In the middle of my second count to fifty I felt my right foot touch the ocean floor and the next wave pushed both of us onto solid sand. I struggled with Rodrigo’s sudden weight and then heard yelling, “We got you, man! We got you!” and we were suddenly surrounded by hands and arms and other bodies in the water around us.

“Watch his arm, watch his arm, it’s broke,” I said as two men took Rodrigo from me and I felt another strong arm around my own waist.

“Oh, shit, man and his leg, too, watch his leg, man!” another voice said.

On the beach there was a red-and-white rescue truck with a red gumball light spinning on its roof and the lifeguards lay Rodrigo down in the lee side out of the wind and had me sit beside him. The little Filipino had an unnatural lump in the side of his arm where his bicep should have been and from the thigh of his left leg a stark white splinter of bone was protruding, blood trickling from the gash and mixing with the water and running a spiderweb of red down through the hair on his leg. One of the guards wrapped a blanket around the leg and someone draped one over my shoulders.

While my heartbeat tripped down I heard the sound of a siren growing and two of the guards brought out a backboard, strapped Rodrigo onto it, and then carried him to the street end, where an ambulance was backing up to the bulkhead. After they took him away a guard crouched down next to me. It was Amsler, the guard whose chinning bar I used.

“You want a ride to the E.R., Mr. Freeman? Let them check you out?”

“No,” I said. “I’m all right. Swallowed a little salt water is all but thanks, thanks for helping out. You, uh, know what hospital they’re taking that guy to?”

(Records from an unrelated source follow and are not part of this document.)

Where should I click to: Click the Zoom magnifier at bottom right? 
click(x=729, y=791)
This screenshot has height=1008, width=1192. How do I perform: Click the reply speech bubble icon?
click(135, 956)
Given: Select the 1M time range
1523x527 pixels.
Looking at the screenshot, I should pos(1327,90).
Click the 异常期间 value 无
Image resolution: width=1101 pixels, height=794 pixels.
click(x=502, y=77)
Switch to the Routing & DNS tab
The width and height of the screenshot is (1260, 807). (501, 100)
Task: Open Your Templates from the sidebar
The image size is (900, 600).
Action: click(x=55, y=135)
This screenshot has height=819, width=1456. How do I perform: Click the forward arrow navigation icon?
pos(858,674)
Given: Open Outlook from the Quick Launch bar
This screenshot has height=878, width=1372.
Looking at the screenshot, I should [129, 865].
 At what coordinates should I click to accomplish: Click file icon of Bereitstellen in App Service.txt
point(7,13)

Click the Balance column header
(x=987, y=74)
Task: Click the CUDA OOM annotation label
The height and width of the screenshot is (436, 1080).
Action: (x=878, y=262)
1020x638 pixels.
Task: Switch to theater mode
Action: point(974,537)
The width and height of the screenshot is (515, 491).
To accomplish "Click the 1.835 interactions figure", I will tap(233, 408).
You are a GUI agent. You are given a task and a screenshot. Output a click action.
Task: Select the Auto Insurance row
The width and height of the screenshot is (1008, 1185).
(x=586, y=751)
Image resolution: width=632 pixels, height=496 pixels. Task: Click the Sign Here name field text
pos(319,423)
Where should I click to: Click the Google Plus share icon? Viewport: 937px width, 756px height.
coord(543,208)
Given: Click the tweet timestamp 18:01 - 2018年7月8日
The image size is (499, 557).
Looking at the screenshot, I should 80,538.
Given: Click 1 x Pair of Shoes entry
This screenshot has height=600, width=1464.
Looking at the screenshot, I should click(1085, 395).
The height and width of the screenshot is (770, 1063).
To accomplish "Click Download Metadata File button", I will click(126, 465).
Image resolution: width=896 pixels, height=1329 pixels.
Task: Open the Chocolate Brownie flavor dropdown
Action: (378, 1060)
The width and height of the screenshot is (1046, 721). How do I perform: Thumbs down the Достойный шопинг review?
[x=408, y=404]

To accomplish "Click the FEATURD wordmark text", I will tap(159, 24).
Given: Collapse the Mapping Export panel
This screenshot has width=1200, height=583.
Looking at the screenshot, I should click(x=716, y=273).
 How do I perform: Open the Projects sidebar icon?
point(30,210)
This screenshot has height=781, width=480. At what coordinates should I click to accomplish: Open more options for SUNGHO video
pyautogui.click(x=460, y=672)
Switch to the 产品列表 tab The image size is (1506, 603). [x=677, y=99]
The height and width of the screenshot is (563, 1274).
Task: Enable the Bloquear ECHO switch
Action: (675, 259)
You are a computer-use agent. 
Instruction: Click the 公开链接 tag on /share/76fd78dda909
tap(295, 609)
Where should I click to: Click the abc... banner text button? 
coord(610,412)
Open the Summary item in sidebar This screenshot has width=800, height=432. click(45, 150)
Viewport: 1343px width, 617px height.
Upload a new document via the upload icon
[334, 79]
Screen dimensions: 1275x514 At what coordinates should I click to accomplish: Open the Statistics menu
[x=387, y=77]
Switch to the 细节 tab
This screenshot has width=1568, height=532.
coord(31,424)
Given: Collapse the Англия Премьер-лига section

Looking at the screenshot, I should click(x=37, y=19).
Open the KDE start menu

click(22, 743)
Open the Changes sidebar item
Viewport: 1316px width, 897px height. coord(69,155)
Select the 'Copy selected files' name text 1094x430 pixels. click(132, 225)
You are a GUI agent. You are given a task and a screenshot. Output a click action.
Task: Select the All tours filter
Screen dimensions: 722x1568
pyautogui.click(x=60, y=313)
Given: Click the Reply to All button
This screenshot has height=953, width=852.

“Probably North Broward,” he said. “Man, I’ve never seen anyone break bones like that in the surf. That guy was messed up.”

“Yeah,” I said, “he was.”

When I stood I could see up over the Royal Flamingo’s bulkhead where the group of women whose call for help had set me off was talking with a uniformed Broward sheriff’s office deputy. One of the women pointed to me and the cop looked up. I didn’t recognize him. He was writing on a pad that looked like a reporter’s notebook and the pages were flapping in the wind. I started toward the bottom of the stairs as he passed out cards to the women and by the time I reached the top he was heading for me.

“Excuse me, sir.”

I stood near the shower and waited.

“Excuse me, I’m Deputy Cardona. You are the rescuer?”

He was a young man with a tight Spanish accent but his English pronunciations were careful.

“Sure,” I said, offering nothing more and looking down at my soaked pants, now covered with a crust of sand from sitting wet on the beach.

“The ladies there,” he said, tipping his pen back toward the group, which had not moved. “They say they were calling for help when they saw the gentleman in trouble and then you came flying in from nowhere and into the water.”

“Yeah, a real Superman,” I said, not really meaning to be a smart-ass but coming off that way while I was trying to piece together the sight of the smashed bungalow, Rodrigo’s broken bones and whether I wanted to talk about any of it with this cop.

“OK. First of all, I will require a name, sir,” the officer said and raised his pen to his pad.

“Max. Max Freeman. Look, do you mind if I shower this stuff off?” I said, dropping my fingers to my pants and nodding at the shower. He said, “Not at all, please,” and stepped back to the windward side and let me turn on the water.

I let the stream run over my head and kept my eyes closed while I thought of what I was going to say to the guy. I rinsed the sand off my pants as best I could and when I couldn’t stall any longer I cranked the valve shut. The cop stood patiently by, looking out to sea and then to the bulkhead, and if he was perceptive enough he would pick up the deep impressions that my landing on the beach had made and then follow my running footsteps leading back to the bungalow. The door was still wide open.